Article
***
In the event that the number of Publishers retained by the Company for the second 180 day period following the Closing Date is equal to or exceeds the Baseline Number of Publishers, the Company shall pay to the Seller an amount equal to the product of $500,000 multiplied by a fraction, the numerator of which is the actual number of Publishers retained and the denominator of which is Baseline Number of Publishers.

Notwithstanding the foregoing, if any three (3) of the Seller’s Major Publishers, in the aggregate, cease doing business with TNI during the initial publisher retention earnout period, then no initial publisher retention earnout payment or second publisher retention earnout payment shall be paid to the Seller and if during the second publisher retention earnout period, then no second publisher retention earnout payment shall be paid to the Seller.
***
Record extracts
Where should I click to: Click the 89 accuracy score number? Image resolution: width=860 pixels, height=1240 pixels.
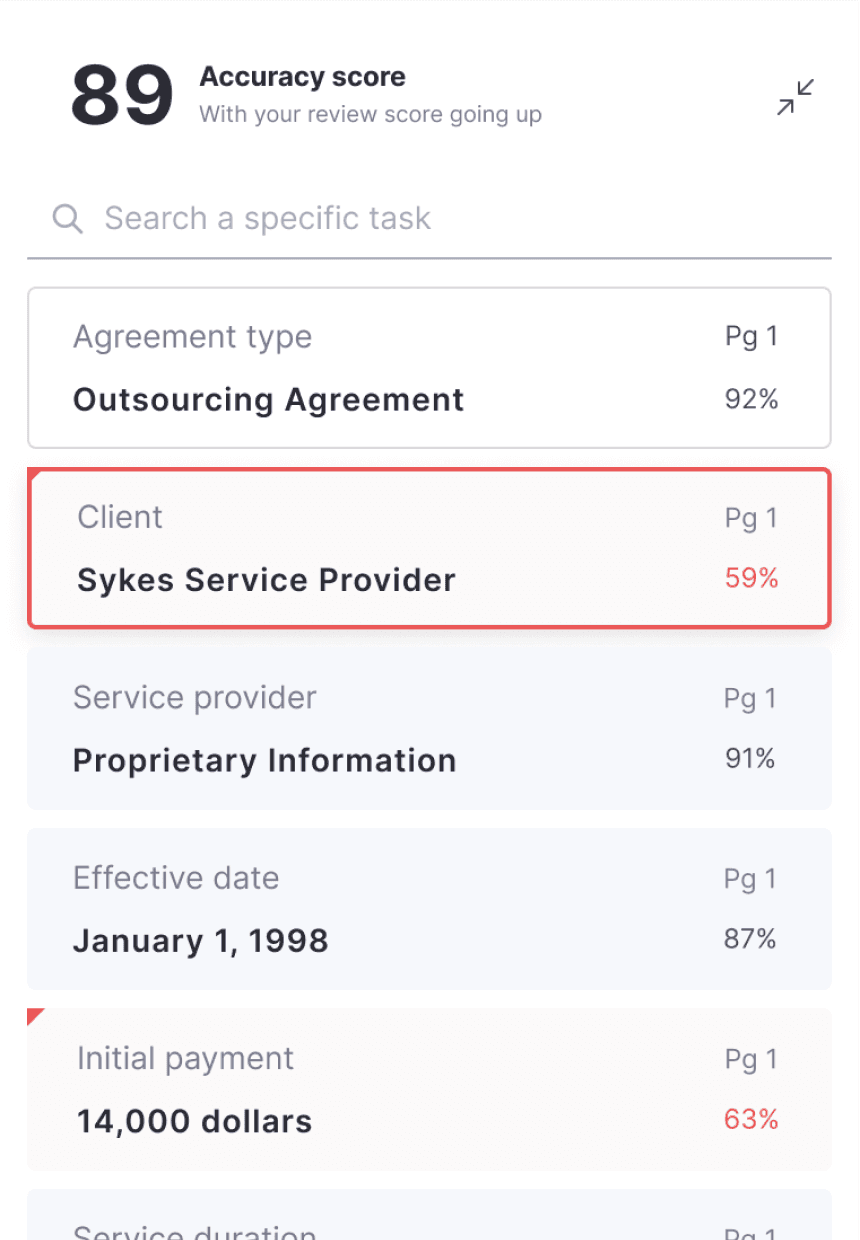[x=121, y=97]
***
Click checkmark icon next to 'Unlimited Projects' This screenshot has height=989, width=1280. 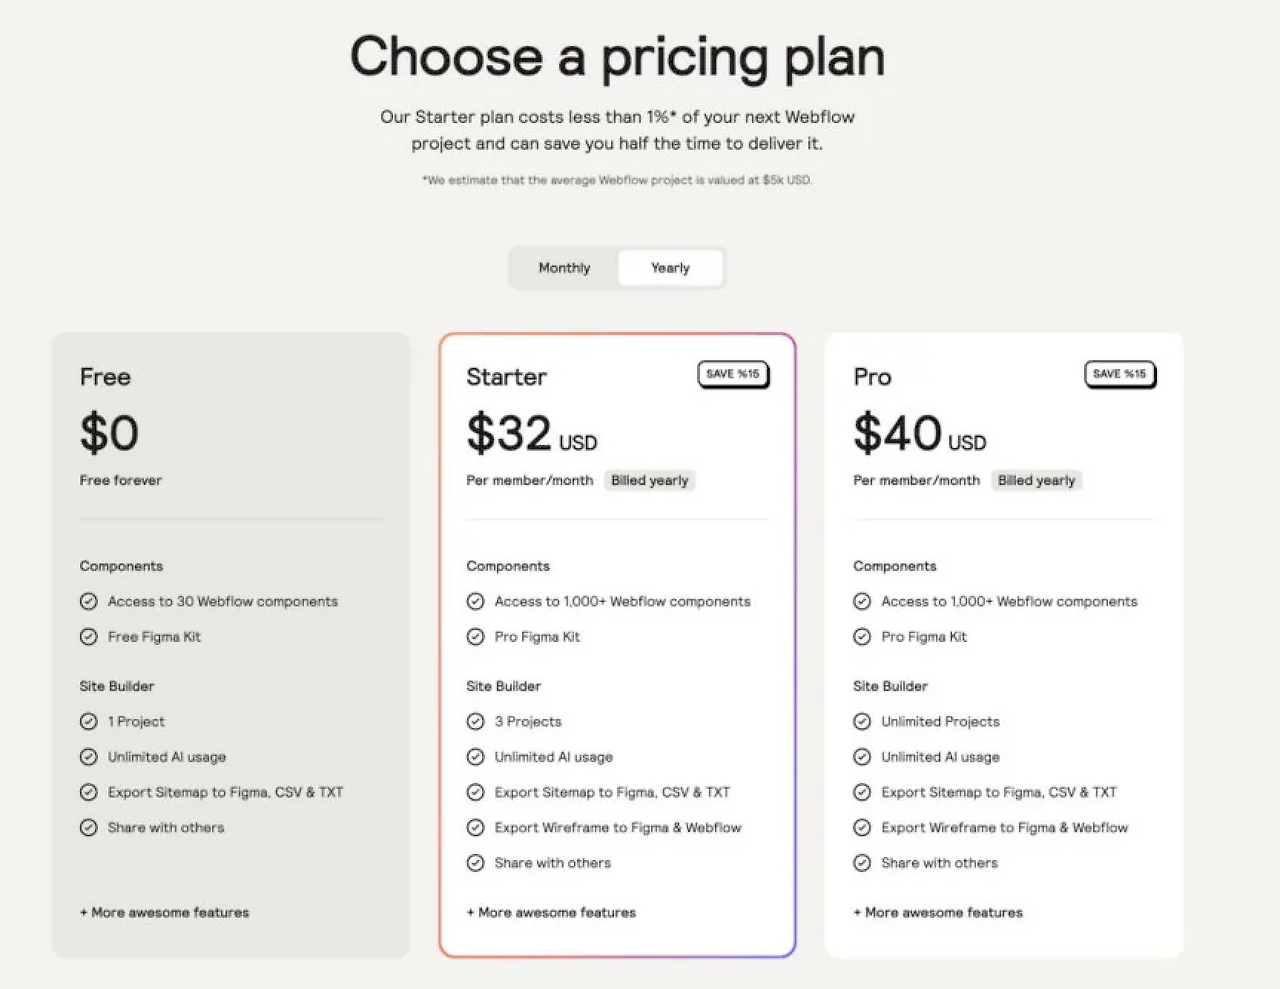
***
To-do list
1: Answer these questions about the earnout text:
(a) What dollar amount is multiplied by the fraction?
(b) How many of the Seller's Major Publishers ceasing business with TNI, in the aggregate, would block the earnout payments?
(c) What is the denominator of the fraction?
2: Extract word for word the part of the earnout text that opens with the words containing "Notwithstanding the foregoing, if" and closes with "to the Seller.".

Solution set
1:
(a) $500,000
(b) Three
(c) The Baseline Number of Publishers

2:
Notwithstanding the foregoing, if any three (3) of the Seller’s Major Publishers, in the aggregate, cease doing business with TNI during the initial publisher retention earnout period, then no initial publisher retention earnout payment or second publisher retention earnout payment shall be paid to the Seller and if during the second publisher retention earnout period, then no second publisher retention earnout payment shall be paid to the Seller.